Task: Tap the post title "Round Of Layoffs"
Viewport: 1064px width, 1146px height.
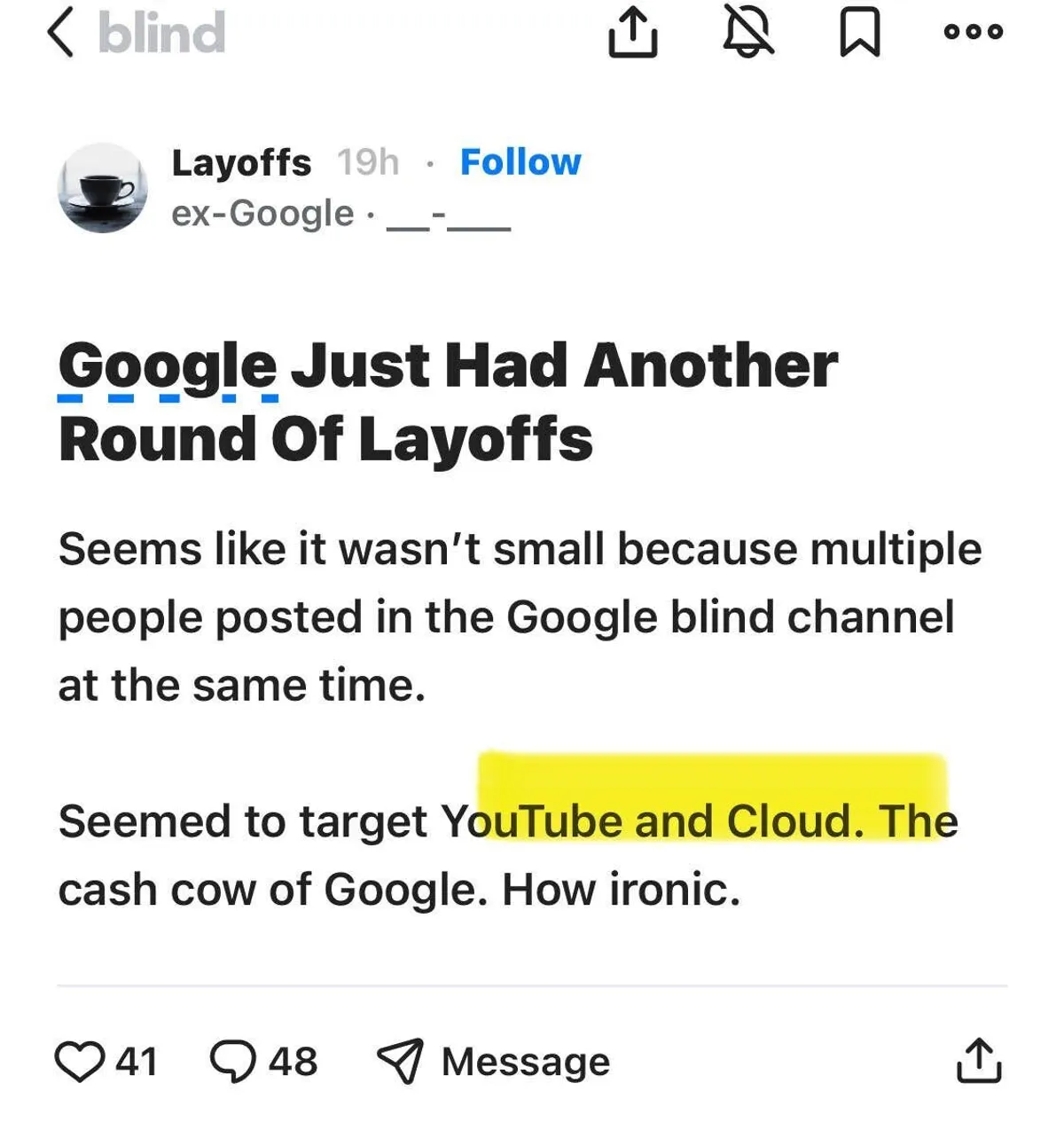Action: tap(325, 440)
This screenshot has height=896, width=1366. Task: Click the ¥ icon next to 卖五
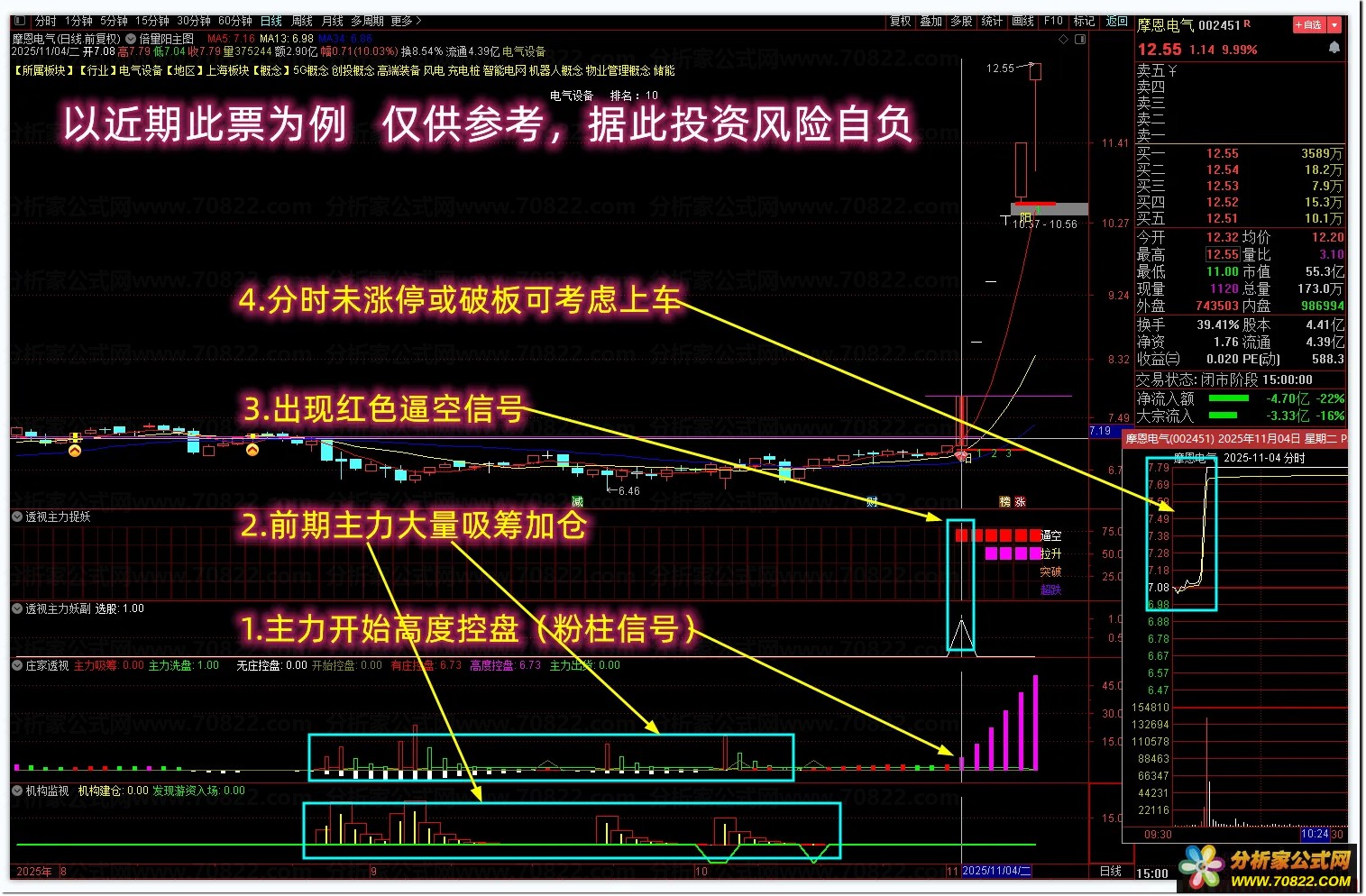pyautogui.click(x=1172, y=70)
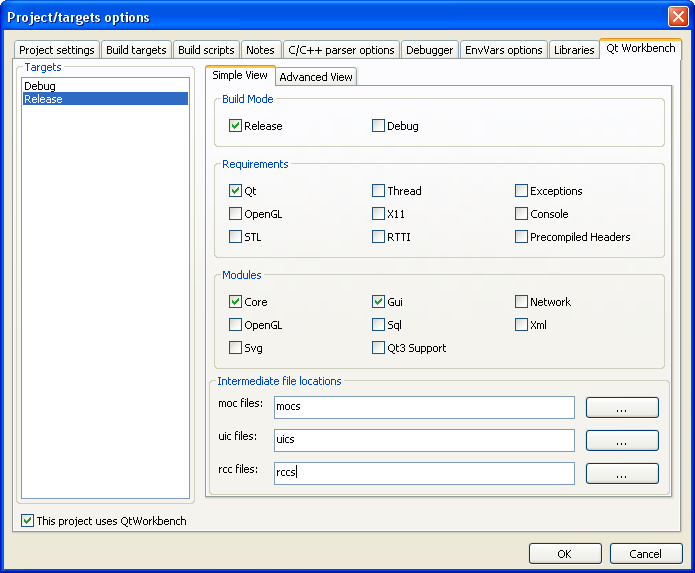Viewport: 695px width, 573px height.
Task: Enable Qt3 Support module
Action: 378,348
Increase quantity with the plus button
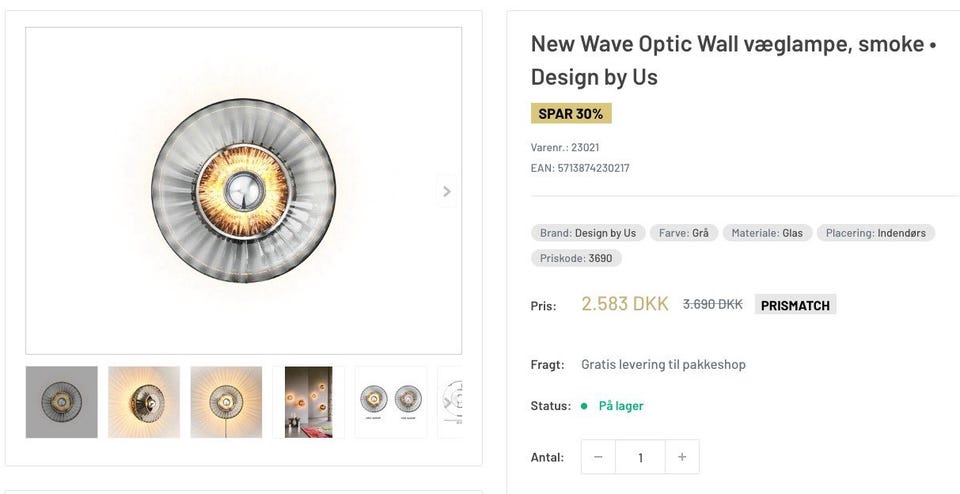This screenshot has width=960, height=494. (682, 457)

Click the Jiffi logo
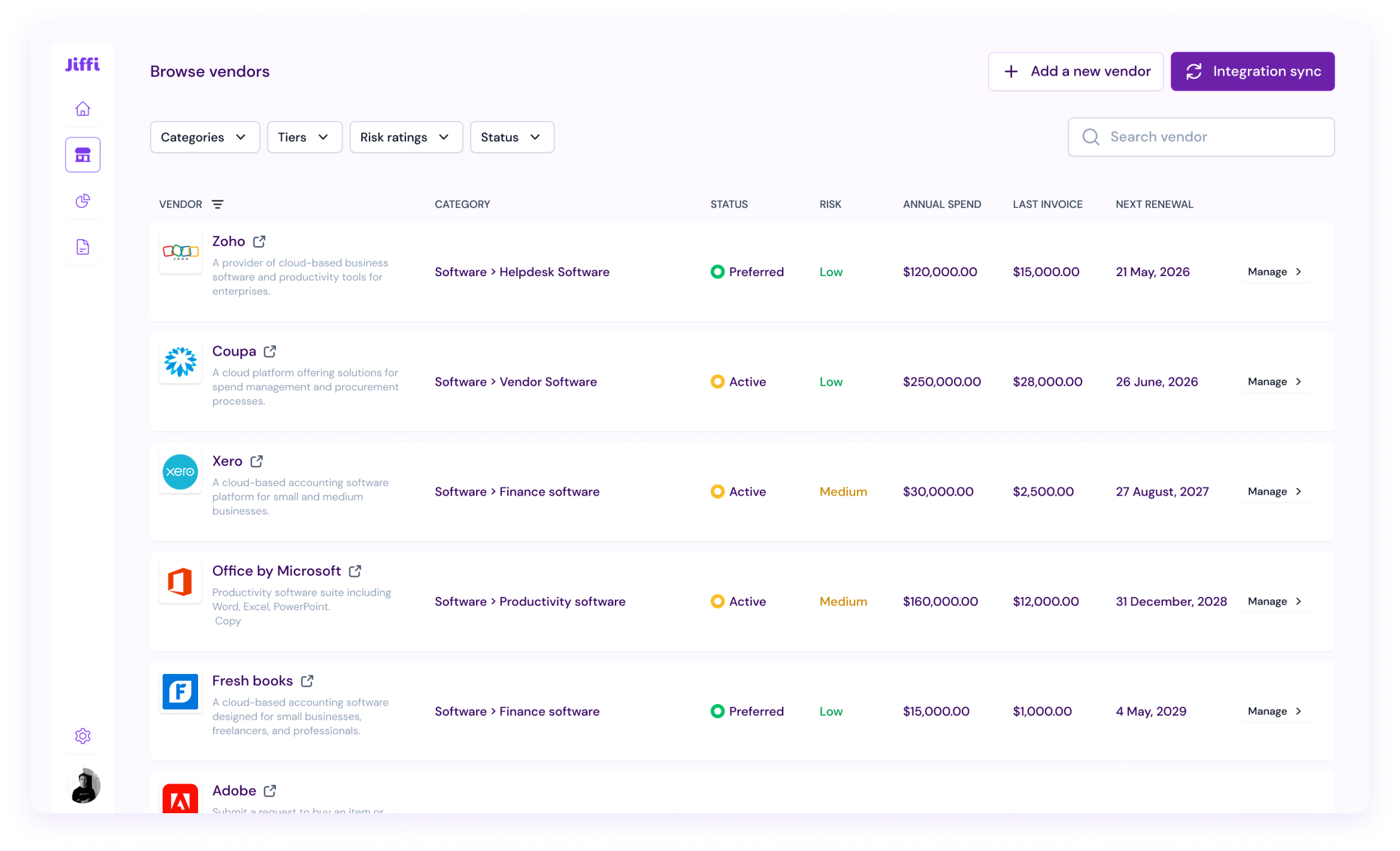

● Set exercise: Rewrite the records from the line containing "Increase quantity with the plus button" through the end, with "plus" replaced by "add" and nothing else changed. Leave the pictures out of your answer.

● Correct output:
Increase quantity with the add button
This screenshot has width=960, height=494. (682, 457)

Click the Jiffi logo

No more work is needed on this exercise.